Si è spento a soli 49 anni l'ex pallavolista della nazionale jugoslava Dejan Brdjovic, ucciso da una brutta malattia. Con la nazionale jugoslava vinse la medaglia di bronzo all'Olimpiade di Atlanta 1996. Brdjovic era nato a Zica, frazione di Kraljevo, in Serbia il 21 febbraio 1966. Sposato con Melena, due figli, Aleksa di 21 anni e Aleksandra di 18. Entrambi giocano a pallavolo (Alesa, palleggiatore di 202 cm). Dopo sette anni alla Stella Rossa, giocò nell’Olympiakos Pireo, nell’Orestiada, quindi Auselda Roma, Stella Rossa, Asystel Milano, Loreto, Lube Macerata, Aek Atene, ancora Stella Rossa ed iniziando la carriera di allenatore- giocatore per un triennio nel 2004 col Radniki Kragujevac. Ha allenato l’Asystel Novara nel 2008,e poi il Rabita Baku, club dell’Azerbaigian. Medaglia di bronzo con la Jugoslavia all’Olimpiade di Atlanta ‘96, agli Europei ‘95 ed alla Coppa del Mondo ‘96. Nel 1996, poco prima della semifinale contro l’Italia, dovette abbandonare l’Olimpiade, sconvolto dalla morte del secondogenito Marko, che aveva solo 15 mesi, a causa di un aneurisma.

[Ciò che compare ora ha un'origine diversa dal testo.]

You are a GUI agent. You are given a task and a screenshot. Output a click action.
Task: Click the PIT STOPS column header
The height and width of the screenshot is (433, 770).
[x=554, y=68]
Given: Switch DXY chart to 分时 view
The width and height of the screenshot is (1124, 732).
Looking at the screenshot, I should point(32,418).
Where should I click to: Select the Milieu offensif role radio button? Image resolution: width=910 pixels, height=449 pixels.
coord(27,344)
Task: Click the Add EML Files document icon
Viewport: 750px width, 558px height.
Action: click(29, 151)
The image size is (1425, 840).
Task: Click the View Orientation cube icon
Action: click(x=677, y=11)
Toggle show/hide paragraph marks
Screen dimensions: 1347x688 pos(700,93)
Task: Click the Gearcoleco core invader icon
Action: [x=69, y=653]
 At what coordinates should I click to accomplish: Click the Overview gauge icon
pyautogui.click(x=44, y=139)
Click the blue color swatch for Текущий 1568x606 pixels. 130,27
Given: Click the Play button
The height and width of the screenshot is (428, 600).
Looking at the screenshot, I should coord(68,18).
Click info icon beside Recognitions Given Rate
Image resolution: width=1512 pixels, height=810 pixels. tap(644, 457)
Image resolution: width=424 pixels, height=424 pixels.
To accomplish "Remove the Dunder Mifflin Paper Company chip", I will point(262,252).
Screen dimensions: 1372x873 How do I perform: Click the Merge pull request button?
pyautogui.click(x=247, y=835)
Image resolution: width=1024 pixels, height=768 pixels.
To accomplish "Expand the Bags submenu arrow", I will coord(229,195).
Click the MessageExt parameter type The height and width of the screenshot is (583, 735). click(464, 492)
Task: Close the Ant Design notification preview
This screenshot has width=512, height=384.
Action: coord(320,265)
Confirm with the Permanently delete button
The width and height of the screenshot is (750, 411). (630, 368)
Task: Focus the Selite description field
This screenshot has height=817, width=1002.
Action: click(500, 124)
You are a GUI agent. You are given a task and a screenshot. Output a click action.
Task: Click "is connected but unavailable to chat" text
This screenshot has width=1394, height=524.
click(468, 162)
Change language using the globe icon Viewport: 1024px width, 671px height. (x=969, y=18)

Nell'ultima intervista rilasciata al Corriere dello Sport quattro anni fa, si era soffermato sulla sua esperienza itaiana come giocatore, curiosamente legata sempre alla presenza in squadra di Mirko Corsano.
  «In Italia ho giocato tre campionati in A1, a Roma, Milano e Macerata. Ed ogni volta ero in squadra con Mirko Corsano. A Roma nell’Auselda giocava ancora come schiacciatore. Eravamo molto amici e molto legati, passavamo insieme moltissimo tempo. L’esperienza con l’Auselda Roma è stata forse una delle più esaltanti per me. La squadra era arrivata in A1 dopo aver acquistato i diritti di una B1. Era stata allestita con tanto coraggio, con giocatori provenienti dalle serie minori. Ricordo che con noi giocava anche Hristo Zlatanov, giovanissimo, preso dal Ravenna. Io stesso arrivavo a Roma dopo la tragica esperienza della morte di mio figlio Marko. Ero stroncato nell’animo, avevo perso molta della voglia di vivere che ho sempre avuto. Eppure l’esperienza romana, la vicinanza di persone vere come Mirko, mi fecero ritrovare me stesso e piano piano tornai a dare tutto ciò che avevo dentro, al limite delle mie possibilità di allora. Ricordo ancora qualche mia partita straordinaria con quella maglia, ma ricordo soprattutto la squadra, capace di compiere l’impresa di salvarsi e di arrivare addirittura ai play off. L’inizio non fu facile per me, soprattutto nei rapporti con l’allenatore Piero Molducci. Ero un opposto, mi faceva giocare in posto 4. Nel giro di un mese arrivammo al confronto, decidemmo che avrei giocato nel ruolo per cui mi avevano ingaggiato e da quegli screzi nacque un’amicizia basata sulla stima reciproca che dura ancora adesso». «Un giocatore, un uomo straordinario», ricorda Vittorio Sacripanti, dg di quella Roma.